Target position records

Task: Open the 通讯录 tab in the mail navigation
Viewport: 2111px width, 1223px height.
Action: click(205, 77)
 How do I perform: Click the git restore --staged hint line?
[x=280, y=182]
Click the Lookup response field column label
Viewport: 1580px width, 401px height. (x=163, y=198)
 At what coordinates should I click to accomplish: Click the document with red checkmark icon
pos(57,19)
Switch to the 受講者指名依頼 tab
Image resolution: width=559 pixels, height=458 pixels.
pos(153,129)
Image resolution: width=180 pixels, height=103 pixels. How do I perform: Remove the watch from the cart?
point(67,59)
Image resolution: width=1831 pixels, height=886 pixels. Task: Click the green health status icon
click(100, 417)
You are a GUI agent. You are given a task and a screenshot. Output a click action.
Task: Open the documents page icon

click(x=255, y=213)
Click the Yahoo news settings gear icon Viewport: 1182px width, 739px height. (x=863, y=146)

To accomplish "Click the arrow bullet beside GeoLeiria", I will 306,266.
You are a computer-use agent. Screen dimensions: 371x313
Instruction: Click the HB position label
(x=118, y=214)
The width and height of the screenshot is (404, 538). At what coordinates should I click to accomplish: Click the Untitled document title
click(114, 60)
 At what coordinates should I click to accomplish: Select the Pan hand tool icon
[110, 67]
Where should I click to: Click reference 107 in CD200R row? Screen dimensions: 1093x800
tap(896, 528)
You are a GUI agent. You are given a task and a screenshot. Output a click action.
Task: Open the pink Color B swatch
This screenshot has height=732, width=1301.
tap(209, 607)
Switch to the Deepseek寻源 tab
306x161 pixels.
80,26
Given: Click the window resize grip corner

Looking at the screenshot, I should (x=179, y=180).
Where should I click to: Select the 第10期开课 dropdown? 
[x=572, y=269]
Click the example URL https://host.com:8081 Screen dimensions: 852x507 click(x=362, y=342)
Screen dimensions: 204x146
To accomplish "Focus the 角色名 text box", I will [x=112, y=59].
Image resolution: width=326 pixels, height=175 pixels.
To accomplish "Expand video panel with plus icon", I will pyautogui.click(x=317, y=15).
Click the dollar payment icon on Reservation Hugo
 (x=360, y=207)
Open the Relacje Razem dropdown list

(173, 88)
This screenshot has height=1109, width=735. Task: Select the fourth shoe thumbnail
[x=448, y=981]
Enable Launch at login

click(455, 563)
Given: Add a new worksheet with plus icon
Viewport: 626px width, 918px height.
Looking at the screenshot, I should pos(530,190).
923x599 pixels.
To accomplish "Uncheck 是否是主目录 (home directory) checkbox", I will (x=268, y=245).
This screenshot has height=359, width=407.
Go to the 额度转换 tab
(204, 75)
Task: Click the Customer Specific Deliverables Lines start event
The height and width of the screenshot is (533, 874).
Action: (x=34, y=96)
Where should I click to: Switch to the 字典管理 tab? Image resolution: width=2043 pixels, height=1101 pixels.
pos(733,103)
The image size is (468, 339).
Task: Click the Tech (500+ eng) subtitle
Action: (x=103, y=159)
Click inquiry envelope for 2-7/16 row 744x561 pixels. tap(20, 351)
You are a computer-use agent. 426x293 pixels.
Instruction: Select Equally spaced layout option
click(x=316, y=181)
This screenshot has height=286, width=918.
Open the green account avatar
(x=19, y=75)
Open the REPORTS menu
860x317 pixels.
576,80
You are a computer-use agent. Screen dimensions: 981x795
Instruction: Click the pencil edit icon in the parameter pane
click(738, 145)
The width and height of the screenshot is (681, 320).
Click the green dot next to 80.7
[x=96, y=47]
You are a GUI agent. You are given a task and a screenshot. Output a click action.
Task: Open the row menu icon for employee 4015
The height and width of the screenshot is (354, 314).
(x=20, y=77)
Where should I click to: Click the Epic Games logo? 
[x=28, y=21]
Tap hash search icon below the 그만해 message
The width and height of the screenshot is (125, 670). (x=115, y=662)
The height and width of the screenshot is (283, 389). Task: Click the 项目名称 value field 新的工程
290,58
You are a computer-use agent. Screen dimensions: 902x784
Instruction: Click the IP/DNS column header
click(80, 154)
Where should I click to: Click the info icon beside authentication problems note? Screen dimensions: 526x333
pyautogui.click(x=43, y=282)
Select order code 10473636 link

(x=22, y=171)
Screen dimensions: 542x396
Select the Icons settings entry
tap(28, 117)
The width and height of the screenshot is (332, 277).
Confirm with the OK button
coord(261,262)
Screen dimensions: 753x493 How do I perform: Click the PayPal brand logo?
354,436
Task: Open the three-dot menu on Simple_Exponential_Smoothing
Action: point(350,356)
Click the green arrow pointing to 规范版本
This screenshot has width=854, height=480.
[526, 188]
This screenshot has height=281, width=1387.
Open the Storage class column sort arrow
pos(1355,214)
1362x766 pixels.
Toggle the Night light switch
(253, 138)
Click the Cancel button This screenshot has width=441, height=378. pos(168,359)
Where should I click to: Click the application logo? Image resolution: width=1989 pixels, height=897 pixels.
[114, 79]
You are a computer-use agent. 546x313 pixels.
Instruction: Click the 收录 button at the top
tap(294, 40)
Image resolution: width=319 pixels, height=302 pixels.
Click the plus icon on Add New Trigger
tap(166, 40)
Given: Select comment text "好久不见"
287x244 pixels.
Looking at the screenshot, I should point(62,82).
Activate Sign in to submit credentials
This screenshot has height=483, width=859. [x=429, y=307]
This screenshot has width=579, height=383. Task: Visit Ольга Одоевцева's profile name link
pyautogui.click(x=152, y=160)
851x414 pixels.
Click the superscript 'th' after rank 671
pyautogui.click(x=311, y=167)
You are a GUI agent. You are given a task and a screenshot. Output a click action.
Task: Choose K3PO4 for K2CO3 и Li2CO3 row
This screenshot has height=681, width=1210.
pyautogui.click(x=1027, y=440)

> _Exercise directions_:
Update the listing above by replacing every "Screen dimensions" with "Display size" and leaving everything else unchanged.

> _Result below_:
Task: Open the 通讯录 tab in the mail navigation
Viewport: 2111px width, 1223px height.
Action: click(205, 77)
 How do I perform: Click the git restore --staged hint line?
[x=280, y=182]
Click the Lookup response field column label
Viewport: 1580px width, 401px height. (x=163, y=198)
 At what coordinates should I click to accomplish: Click the document with red checkmark icon
pos(57,19)
Switch to the 受講者指名依頼 tab
Image resolution: width=559 pixels, height=458 pixels.
pos(153,129)
Image resolution: width=180 pixels, height=103 pixels. How do I perform: Remove the watch from the cart?
point(67,59)
Image resolution: width=1831 pixels, height=886 pixels. Task: Click the green health status icon
click(100, 417)
You are a GUI agent. You are given a task and a screenshot. Output a click action.
Task: Open the documents page icon

click(x=255, y=213)
Click the Yahoo news settings gear icon Viewport: 1182px width, 739px height. (x=863, y=146)

To accomplish "Click the arrow bullet beside GeoLeiria", I will 306,266.
You are a computer-use agent. Display size: 371x313
Instruction: Click the HB position label
(x=118, y=214)
The width and height of the screenshot is (404, 538). At what coordinates should I click to accomplish: Click the Untitled document title
click(114, 60)
 At what coordinates should I click to accomplish: Select the Pan hand tool icon
[110, 67]
Where should I click to: Click reference 107 in CD200R row? Display size: 1093x800
tap(896, 528)
You are a GUI agent. You are given a task and a screenshot. Output a click action.
Task: Open the pink Color B swatch
This screenshot has height=732, width=1301.
tap(209, 607)
Switch to the Deepseek寻源 tab
306x161 pixels.
80,26
Given: Click the window resize grip corner

Looking at the screenshot, I should (x=179, y=180).
Where should I click to: Select the 第10期开课 dropdown? 
[x=572, y=269]
Click the example URL https://host.com:8081 Display size: 852x507 click(x=362, y=342)
Display size: 204x146
To accomplish "Focus the 角色名 text box", I will [x=112, y=59].
Image resolution: width=326 pixels, height=175 pixels.
To accomplish "Expand video panel with plus icon", I will pyautogui.click(x=317, y=15).
Click the dollar payment icon on Reservation Hugo
 (x=360, y=207)
Open the Relacje Razem dropdown list

(173, 88)
This screenshot has height=1109, width=735. Task: Select the fourth shoe thumbnail
[x=448, y=981]
Enable Launch at login

click(455, 563)
Given: Add a new worksheet with plus icon
Viewport: 626px width, 918px height.
Looking at the screenshot, I should pos(530,190).
923x599 pixels.
To accomplish "Uncheck 是否是主目录 (home directory) checkbox", I will (x=268, y=245).
This screenshot has height=359, width=407.
Go to the 额度转换 tab
(204, 75)
Task: Click the Customer Specific Deliverables Lines start event
The height and width of the screenshot is (533, 874).
Action: (x=34, y=96)
Where should I click to: Switch to the 字典管理 tab? Image resolution: width=2043 pixels, height=1101 pixels.
pos(733,103)
The image size is (468, 339).
Task: Click the Tech (500+ eng) subtitle
Action: (x=103, y=159)
Click inquiry envelope for 2-7/16 row 744x561 pixels. tap(20, 351)
You are a computer-use agent. 426x293 pixels.
Instruction: Select Equally spaced layout option
click(x=316, y=181)
This screenshot has height=286, width=918.
Open the green account avatar
(x=19, y=75)
Open the REPORTS menu
860x317 pixels.
576,80
You are a computer-use agent. Display size: 981x795
Instruction: Click the pencil edit icon in the parameter pane
click(738, 145)
The width and height of the screenshot is (681, 320).
Click the green dot next to 80.7
[x=96, y=47]
You are a GUI agent. You are given a task and a screenshot. Output a click action.
Task: Open the row menu icon for employee 4015
The height and width of the screenshot is (354, 314).
(x=20, y=77)
Where should I click to: Click the Epic Games logo? 
[x=28, y=21]
Tap hash search icon below the 그만해 message
The width and height of the screenshot is (125, 670). (x=115, y=662)
The height and width of the screenshot is (283, 389). Task: Click the 项目名称 value field 新的工程
290,58
You are a computer-use agent. Display size: 902x784
Instruction: Click the IP/DNS column header
click(80, 154)
Where should I click to: Click the info icon beside authentication problems note? Display size: 526x333
pyautogui.click(x=43, y=282)
Select order code 10473636 link

(x=22, y=171)
Display size: 542x396
Select the Icons settings entry
tap(28, 117)
The width and height of the screenshot is (332, 277).
Confirm with the OK button
coord(261,262)
Display size: 753x493 How do I perform: Click the PayPal brand logo?
354,436
Task: Open the three-dot menu on Simple_Exponential_Smoothing
Action: point(350,356)
Click the green arrow pointing to 规范版本
This screenshot has width=854, height=480.
[526, 188]
This screenshot has height=281, width=1387.
Open the Storage class column sort arrow
pos(1355,214)
1362x766 pixels.
Toggle the Night light switch
(253, 138)
Click the Cancel button This screenshot has width=441, height=378. pos(168,359)
Where should I click to: Click the application logo? Image resolution: width=1989 pixels, height=897 pixels.
[114, 79]
You are a computer-use agent. 546x313 pixels.
Instruction: Click the 收录 button at the top
tap(294, 40)
Image resolution: width=319 pixels, height=302 pixels.
Click the plus icon on Add New Trigger
tap(166, 40)
Given: Select comment text "好久不见"
287x244 pixels.
Looking at the screenshot, I should point(62,82).
Activate Sign in to submit credentials
This screenshot has height=483, width=859. [x=429, y=307]
This screenshot has width=579, height=383. Task: Visit Ольга Одоевцева's profile name link
pyautogui.click(x=152, y=160)
851x414 pixels.
Click the superscript 'th' after rank 671
pyautogui.click(x=311, y=167)
You are a GUI agent. You are given a task and a screenshot. Output a click action.
Task: Choose K3PO4 for K2CO3 и Li2CO3 row
This screenshot has height=681, width=1210.
pyautogui.click(x=1027, y=440)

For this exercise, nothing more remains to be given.